■ **EXERCISE AIM**
Starting with the line that holds "Viewport: 797px width, 375px", repeat each line through the last one below, exactly. Pictures stay out.

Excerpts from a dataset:
------------------------------------

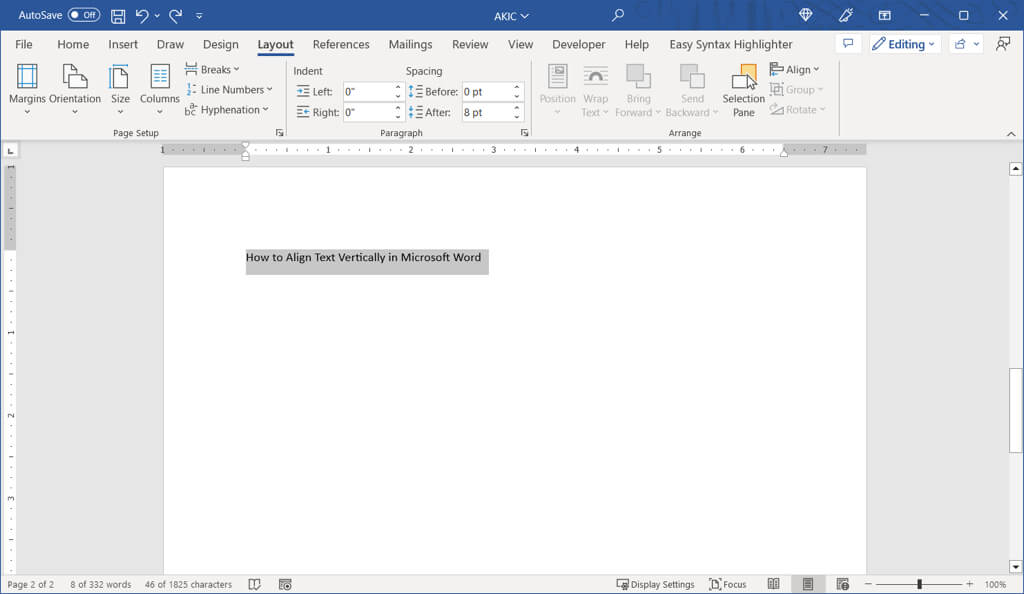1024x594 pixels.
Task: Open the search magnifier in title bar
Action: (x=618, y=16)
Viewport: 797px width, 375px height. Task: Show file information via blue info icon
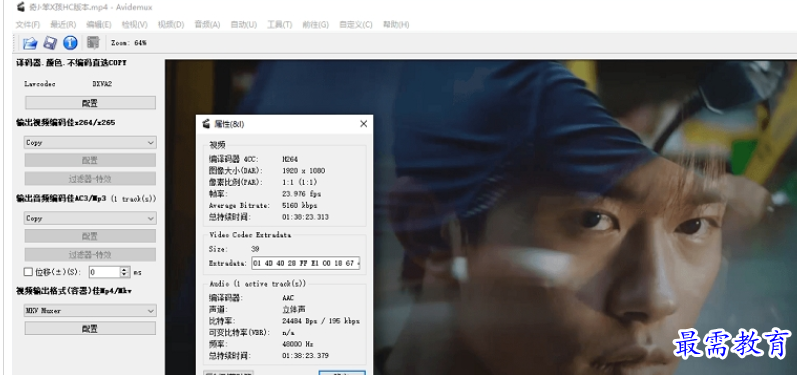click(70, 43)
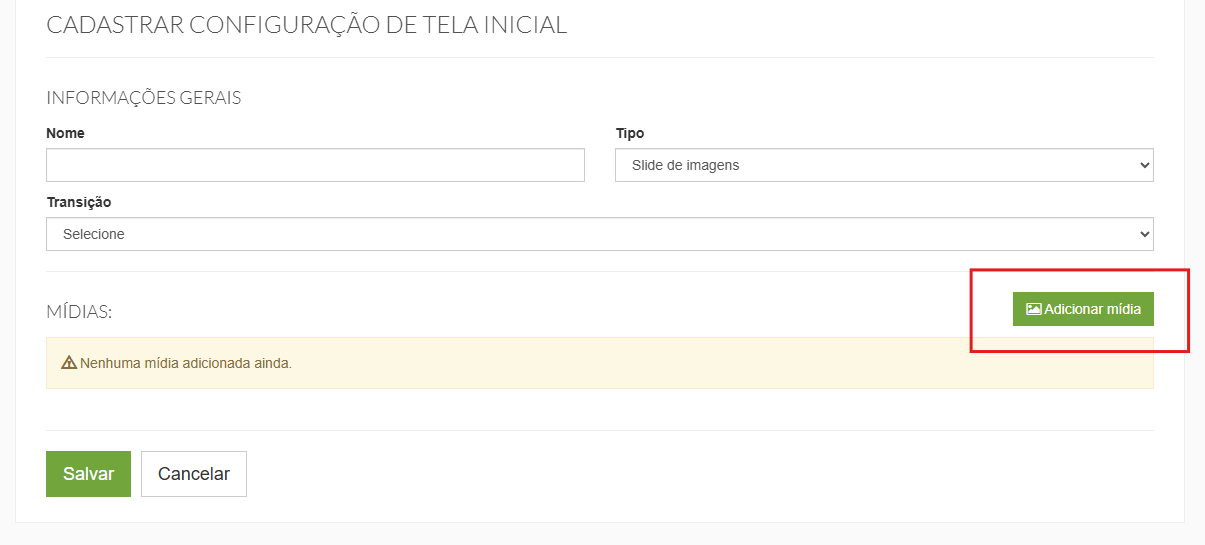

------------------------------------

■ **FINISHED TASK**
Viewport: 797px width, 375px height. Task: Show file information via blue info icon
click(70, 43)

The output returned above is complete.